▸ **Texte fourni**:

+-------+

Pourquoi tolérons-nous des inégalités de richesse croissantes ? Le sociologue Zygmunt Bauman s'emploie à y répondre en revenant sur certaines croyances bien ancrées.

La théorie du ruissellement (en anglais « trickle down economics »), réactualisation contemporaine de la « main invisible » chère à Adam Smith, préside encore aux politiques fiscales : - cette théorie énonce l’idée selon laquelle la richesse ne s’éternise pas au sommet mais finit par être redistribuée à l’ensemble d’une société. Elle justifie les réductions d’impôts accordées aux plus riches (individus et entreprises) puisque leur richesse - rejaillira tôt ou tard vers les moins bien - lotis. Dans l’immédiat, ces largesses fiscales incitent les plus créatifs à produire plus pour le bien de tous. Ces dernières années, les faits semblent avoir davantage vérifié un axiome beaucoup plus ancien : celui des inégalités cumulatives, que certains   font remonter à Saint-Matthieu, parlant d’effet du même nom.  

Une réfutation de la théorie du ruissellement

Le sociologue britannique d’origine polonaise, Zygmunt Bauman, principalement connu pour ses travaux sur la « vie liquide » et la mondialisation, propose dans son dernier livre de revenir sur la théorie du ruissellement. Il se fonde sur le constat désormais connu d’une augmentation importante des inégalités consécutive à la crise de 2008 et commencée dès les années 1970. Contrairement à ce que laisse entendre la doxa économique, les richesses ne sont pas automatiquement redistribuées par le marché : la création incontrôlée de richesses ne bénéficie pas au plus grand nombre. Les inégalités changent d’ailleurs dans leur répartition : elles ne sont plus significatives entre les différentes strates sociales mais entre un minuscule sommet et une base immense que le slogan des « 99 % » du mouvement Occupy Wall Street avait mis en avant. Autrement dit, la crise a contribué à enrichir les riches et à appauvrir les pauvres. A l’appui de sa démonstration, Bauman cite un grand nombre d’études allant dans ce sens, qui le conduisent à conclure – non sans ironie – qu’aujourd’hui, « l’inégalité croît en raison de sa logique et de son ressort propre. […] L’inégalité sociale semble même n’avoir jamais été aussi près de devenir le premier mouvement perpétuel de l’histoire ».  

Cette accumulation de richesses au sommet serait justifiée par des créations d’emplois et in fine - l’assurance de la prospérité pour tous. Le sauvetage des banques aura fini de prouver qu’il n’en était rien, de même que la coupure croissante entre les riches et les pauvres, qui rappellent les « Deux Nations » de l’homme politique britannique du xixe siècle, Benjamin Disraeli. Pour Bauman, le capitalisme contemporain, initialement fondé sur la consommation, est -entré dans une logique autodestructrice :l’appauvrissement des classes populaires et des classes moyennes remet en cause sa pérennité.

+-------+

▸ **Données extraites**:

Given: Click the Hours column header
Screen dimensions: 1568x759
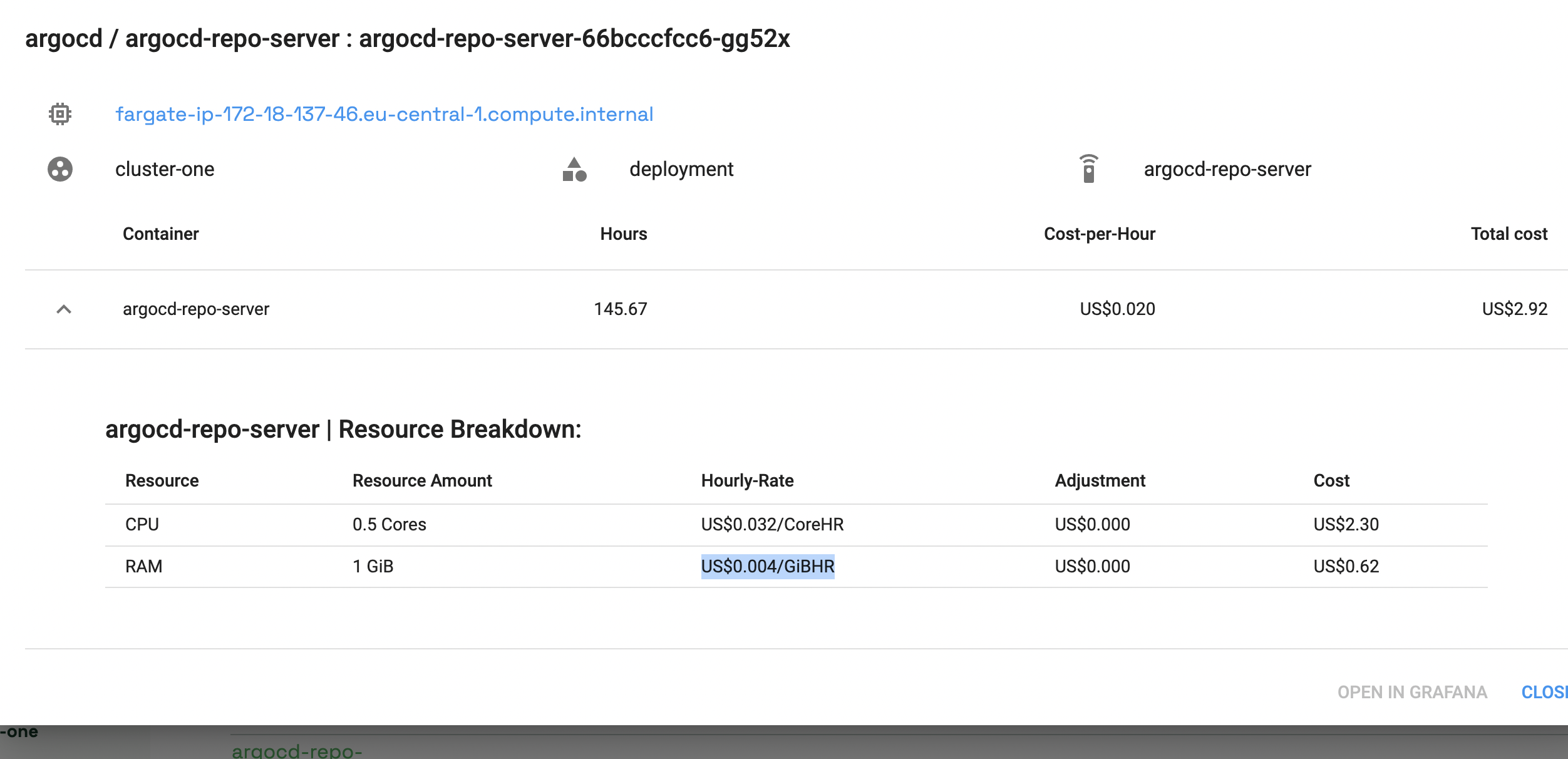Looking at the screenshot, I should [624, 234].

+-------+

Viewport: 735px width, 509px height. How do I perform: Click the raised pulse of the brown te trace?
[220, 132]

+-------+

▸ **Exercice proposé A**: Résumez le texte fourni en deux phrases.
▸ **Exercice proposé B**: D'après le texte fourni, depuis quelle décennie l'augmentation importante des inégalités a-t-elle commencé ?
▸ **Exercice proposé C**: Indiquez, pour chacune des affirmations suivantes, si elle concorde avec le texte fourni, par oui ou par non, en citant les mots décisifs du texte. (i) Zygmunt Bauman est un sociologue britannique d'origine polonaise. (ii) Selon Bauman, le marché redistribue automatiquement les richesses. (iii) Le capitalisme contemporain était initialement fondé sur la production.

▸ **Corrigé détaillé A**: La théorie du ruissellement, selon laquelle la richesse des plus riches finit par être redistribuée à l'ensemble de la société, inspire encore les politiques fiscales et justifie les réductions d'impôts accordées aux plus riches. Dans son dernier livre, le sociologue Zygmunt Bauman la réfute en s'appuyant sur l'augmentation importante des inégalités : le marché ne redistribue pas automatiquement les richesses, et l'appauvrissement des classes populaires et moyennes remet en cause la pérennité du capitalisme contemporain.

▸ **Corrigé détaillé B**: Elle a commencé dès les années 1970.

▸ **Corrigé détaillé C**:
(i) Oui : « Le sociologue britannique d’origine polonaise, Zygmunt Bauman ».
(ii) Non : « les richesses ne sont pas automatiquement redistribuées par le marché ».
(iii) Non : « le capitalisme contemporain, initialement fondé sur la consommation ».